His smile was pure, sexy arrogance, as though her acquiescence was now a foregone conclusion. “Regrettably, my father has only months left. Of course, we would not divorce as soon as he dies. There would need to be a suitable period of mourning, a time of respect. Then, perhaps around the time your trust fund becomes accessible, we will divorce quietly. You may retire from public life; leave the country – do whatever you wish. And with the knowledge that you gave a great man, a man who has dedicated his life to others, the gift of peace right at the end.”

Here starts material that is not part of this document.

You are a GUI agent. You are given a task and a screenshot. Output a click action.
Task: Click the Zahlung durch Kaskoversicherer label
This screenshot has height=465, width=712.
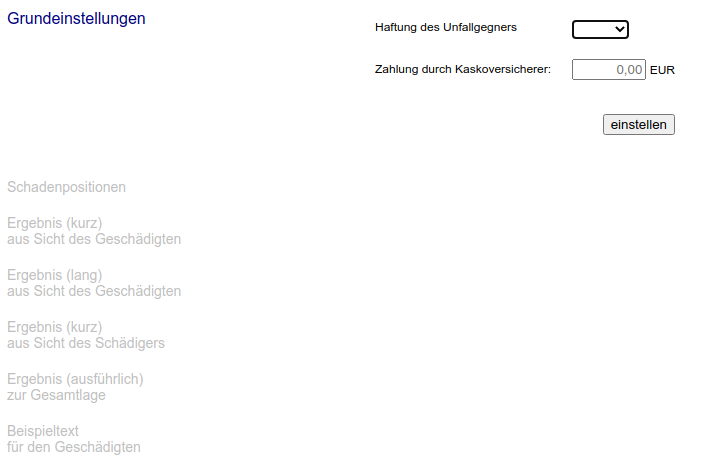tap(462, 70)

His words thundered goose bumps across her flesh but she rolled her eyes, hoping she seemed dismissive of the sentiments. Marriage to Zahir? How could she do it?
“But I don’t … I mean … I don’t even know you.”
He shrugged, as though it were an irrelevance. “You do not need to know me in order to marry me.”
She laughed. “Do you hear how absurd that is?”
“It is not, to me. Nor was it to you at one time. You were happy to sign the contracts back then.”
“I was a teenager. Caught up in the fantasy of a royal marriage.”
“Yes, precisely.” He nodded firmly. It was one of the main reasons he’d refused to marry her. “And now you are a woman.”
Her pulse trilled quickly at the base of her throat. “I need … to think about it,” she heard herself mutter.
“No. We will marry as soon as we return to my palace. Tomorrow.”
“Tomorrow?” She squeaked, staring at him in total shock.
“I have made all the necessary arrangements. Your sister will have the suite of rooms that are adjacent to yours. Her own apartment. I will leave it to you to decide if you would like her to enrol in one of our private schools, like my brother and I attended, or if you would prefer her to continue her studies with tutors, and in the confines of the palace.”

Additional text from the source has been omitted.